La capitale francese, oggi come non mai, è specchio e cassa di risonanza del malessere che attraversa l’intero Paese. Fra le società più multi-etniche d’Europa, la Francia eredita un pluralismo culturale – derivato dalle politiche coloniali del passato – che la impegna in un perenne e difficoltoso processo d’integrazione. La diversità può essere una risorsa, una spinta a sviluppare nuove vie, ma non può prescindere dalla realizzazione di uno stato di equilibrata convivenza tra le parti. Condizione che, attualmente, in terra transalpina non c’è.

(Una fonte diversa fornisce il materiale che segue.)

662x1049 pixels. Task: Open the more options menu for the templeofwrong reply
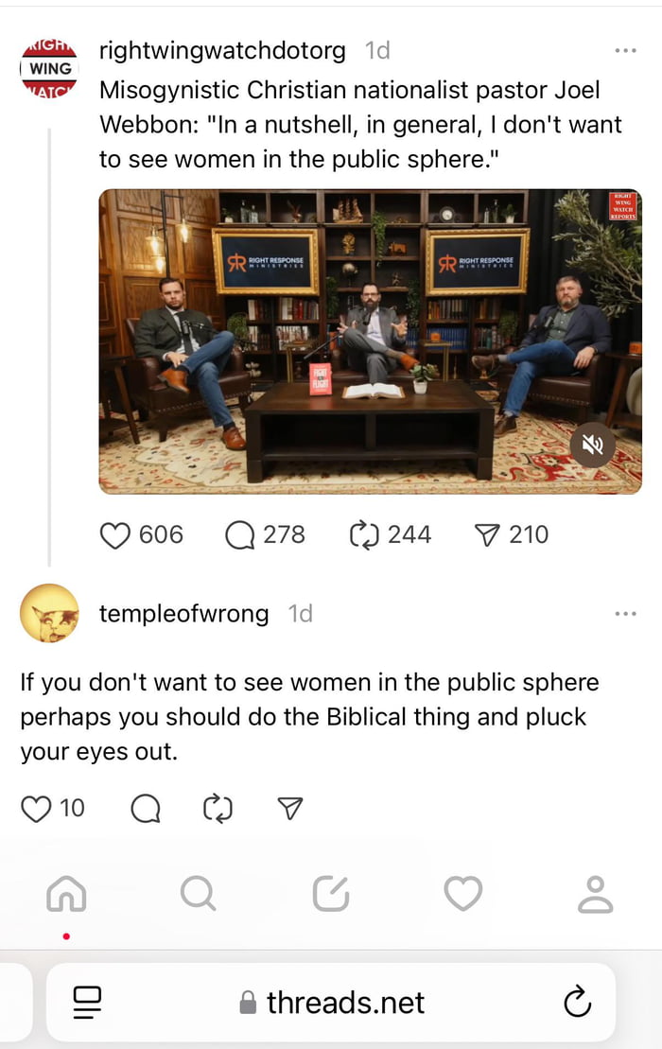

Ancora una volta, è la periferia di Parigi a urlare: quella degradata, emarginata, che al bon vivre non ha accesso; quella colorata che ha radici in Nord-Africa e professa una religione differente; quella con un’altra visione della vita e prospettive di benessere ridotte al lumicino. Il primo rischio, nell’amalgamare tradizioni  profondamente diverse dai costumi locali, è di ottenere l’effetto opposto: il ghetto. Si aggiungano, inoltre, la crisi economica dell’Eurozona e il conflitto che infiamma e destabilizza Medio Oriente e lembi mediterranei di Africa. Le sanguinose lotte per il potere tra sciiti e sunniti, la nascita dell’Isis, i crolli di dittature che generano nuove jene pronte al “fiero pasto”, gli interessi delle grandi potenze dietro le quinte – ovvero, in sintesi, le componenti dell’odierno mercato della guerra – hanno rinnovato lo scontro globale tra Islam e “Occidente sfruttatore”, insinuandolo all’interno dei  nostri stessi confini.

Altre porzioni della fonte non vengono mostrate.